>> begin Data provided

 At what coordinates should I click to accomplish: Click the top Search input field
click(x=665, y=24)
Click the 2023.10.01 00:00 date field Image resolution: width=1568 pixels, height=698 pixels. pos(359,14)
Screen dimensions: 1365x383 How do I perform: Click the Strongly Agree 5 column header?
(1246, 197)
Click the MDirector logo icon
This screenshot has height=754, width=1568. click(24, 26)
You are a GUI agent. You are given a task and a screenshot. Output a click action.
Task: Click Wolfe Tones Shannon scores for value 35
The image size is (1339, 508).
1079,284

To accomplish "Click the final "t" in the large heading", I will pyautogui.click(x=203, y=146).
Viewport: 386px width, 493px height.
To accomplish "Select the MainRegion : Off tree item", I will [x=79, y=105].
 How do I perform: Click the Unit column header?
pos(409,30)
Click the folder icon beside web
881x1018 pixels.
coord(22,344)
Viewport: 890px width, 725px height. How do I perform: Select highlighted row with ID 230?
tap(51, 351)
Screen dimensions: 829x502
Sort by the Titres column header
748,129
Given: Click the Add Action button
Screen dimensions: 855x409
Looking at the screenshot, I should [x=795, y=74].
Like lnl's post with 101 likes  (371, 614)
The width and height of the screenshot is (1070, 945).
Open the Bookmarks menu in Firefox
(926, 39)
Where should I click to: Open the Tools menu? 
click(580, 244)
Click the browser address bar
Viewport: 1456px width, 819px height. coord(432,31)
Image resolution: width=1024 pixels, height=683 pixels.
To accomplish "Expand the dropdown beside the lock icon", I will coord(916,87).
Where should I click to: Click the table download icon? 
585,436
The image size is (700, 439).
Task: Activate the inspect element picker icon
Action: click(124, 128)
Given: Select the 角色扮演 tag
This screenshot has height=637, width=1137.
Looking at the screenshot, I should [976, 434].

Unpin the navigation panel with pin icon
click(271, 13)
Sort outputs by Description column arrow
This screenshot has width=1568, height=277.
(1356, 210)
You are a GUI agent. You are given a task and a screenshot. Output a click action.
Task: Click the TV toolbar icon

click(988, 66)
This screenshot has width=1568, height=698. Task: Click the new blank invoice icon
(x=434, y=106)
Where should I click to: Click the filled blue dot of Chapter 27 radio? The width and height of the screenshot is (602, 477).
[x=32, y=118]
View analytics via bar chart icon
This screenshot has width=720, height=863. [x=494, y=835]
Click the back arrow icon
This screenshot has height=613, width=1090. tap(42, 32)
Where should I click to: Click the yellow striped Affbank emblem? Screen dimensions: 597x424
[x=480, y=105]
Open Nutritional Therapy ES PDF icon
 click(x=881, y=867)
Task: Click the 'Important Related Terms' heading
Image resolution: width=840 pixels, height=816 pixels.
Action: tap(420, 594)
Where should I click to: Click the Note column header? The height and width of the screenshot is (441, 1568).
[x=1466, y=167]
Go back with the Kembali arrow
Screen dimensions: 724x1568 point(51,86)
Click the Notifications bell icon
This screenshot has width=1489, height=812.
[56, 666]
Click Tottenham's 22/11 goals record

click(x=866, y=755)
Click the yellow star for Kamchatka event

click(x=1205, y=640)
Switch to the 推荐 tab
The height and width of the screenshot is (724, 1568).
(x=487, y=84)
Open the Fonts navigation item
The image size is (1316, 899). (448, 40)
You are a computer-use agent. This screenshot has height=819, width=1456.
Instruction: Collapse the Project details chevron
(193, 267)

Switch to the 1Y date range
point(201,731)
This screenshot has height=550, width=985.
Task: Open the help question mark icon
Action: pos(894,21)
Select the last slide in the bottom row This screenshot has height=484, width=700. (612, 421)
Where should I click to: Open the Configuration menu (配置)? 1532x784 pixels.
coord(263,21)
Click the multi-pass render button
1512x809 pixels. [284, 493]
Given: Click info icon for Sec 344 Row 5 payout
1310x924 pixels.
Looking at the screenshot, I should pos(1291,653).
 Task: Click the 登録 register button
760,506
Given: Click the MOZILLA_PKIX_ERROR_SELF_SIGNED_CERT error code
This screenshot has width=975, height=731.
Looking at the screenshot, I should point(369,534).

>> end Data provided

- What is required
Rewrite all of the records above, putting "title" in place of every "header" and leaving everything else unchanged.

- Exercise solution
 At what coordinates should I click to accomplish: Click the top Search input field
click(x=665, y=24)
Click the 2023.10.01 00:00 date field Image resolution: width=1568 pixels, height=698 pixels. pos(359,14)
Screen dimensions: 1365x383 How do I perform: Click the Strongly Agree 5 column title?
(1246, 197)
Click the MDirector logo icon
This screenshot has height=754, width=1568. click(24, 26)
You are a GUI agent. You are given a task and a screenshot. Output a click action.
Task: Click Wolfe Tones Shannon scores for value 35
The image size is (1339, 508).
1079,284

To accomplish "Click the final "t" in the large heading", I will pyautogui.click(x=203, y=146).
Viewport: 386px width, 493px height.
To accomplish "Select the MainRegion : Off tree item", I will [x=79, y=105].
 How do I perform: Click the Unit column title?
pos(409,30)
Click the folder icon beside web
881x1018 pixels.
coord(22,344)
Viewport: 890px width, 725px height. How do I perform: Select highlighted row with ID 230?
tap(51, 351)
Screen dimensions: 829x502
Sort by the Titres column title
748,129
Given: Click the Add Action button
Screen dimensions: 855x409
Looking at the screenshot, I should [x=795, y=74].
Like lnl's post with 101 likes  (371, 614)
The width and height of the screenshot is (1070, 945).
Open the Bookmarks menu in Firefox
(926, 39)
Where should I click to: Open the Tools menu? 
click(580, 244)
Click the browser address bar
Viewport: 1456px width, 819px height. coord(432,31)
Image resolution: width=1024 pixels, height=683 pixels.
To accomplish "Expand the dropdown beside the lock icon", I will coord(916,87).
Where should I click to: Click the table download icon? 
585,436
The image size is (700, 439).
Task: Activate the inspect element picker icon
Action: click(124, 128)
Given: Select the 角色扮演 tag
This screenshot has height=637, width=1137.
Looking at the screenshot, I should [976, 434].

Unpin the navigation panel with pin icon
click(271, 13)
Sort outputs by Description column arrow
This screenshot has width=1568, height=277.
(1356, 210)
You are a GUI agent. You are given a task and a screenshot. Output a click action.
Task: Click the TV toolbar icon

click(988, 66)
This screenshot has width=1568, height=698. Task: Click the new blank invoice icon
(x=434, y=106)
Where should I click to: Click the filled blue dot of Chapter 27 radio? The width and height of the screenshot is (602, 477).
[x=32, y=118]
View analytics via bar chart icon
This screenshot has width=720, height=863. [x=494, y=835]
Click the back arrow icon
This screenshot has height=613, width=1090. tap(42, 32)
Where should I click to: Click the yellow striped Affbank emblem? Screen dimensions: 597x424
[x=480, y=105]
Open Nutritional Therapy ES PDF icon
 click(x=881, y=867)
Task: Click the 'Important Related Terms' heading
Image resolution: width=840 pixels, height=816 pixels.
Action: tap(420, 594)
Where should I click to: Click the Note column title? The height and width of the screenshot is (441, 1568).
[x=1466, y=167]
Go back with the Kembali arrow
Screen dimensions: 724x1568 point(51,86)
Click the Notifications bell icon
This screenshot has width=1489, height=812.
[56, 666]
Click Tottenham's 22/11 goals record

click(x=866, y=755)
Click the yellow star for Kamchatka event

click(x=1205, y=640)
Switch to the 推荐 tab
The height and width of the screenshot is (724, 1568).
(x=487, y=84)
Open the Fonts navigation item
The image size is (1316, 899). (448, 40)
You are a computer-use agent. This screenshot has height=819, width=1456.
Instruction: Collapse the Project details chevron
(193, 267)

Switch to the 1Y date range
point(201,731)
This screenshot has height=550, width=985.
Task: Open the help question mark icon
Action: pos(894,21)
Select the last slide in the bottom row This screenshot has height=484, width=700. (612, 421)
Where should I click to: Open the Configuration menu (配置)? 1532x784 pixels.
coord(263,21)
Click the multi-pass render button
1512x809 pixels. [284, 493]
Given: Click info icon for Sec 344 Row 5 payout
1310x924 pixels.
Looking at the screenshot, I should pos(1291,653).
 Task: Click the 登録 register button
760,506
Given: Click the MOZILLA_PKIX_ERROR_SELF_SIGNED_CERT error code
This screenshot has width=975, height=731.
Looking at the screenshot, I should point(369,534).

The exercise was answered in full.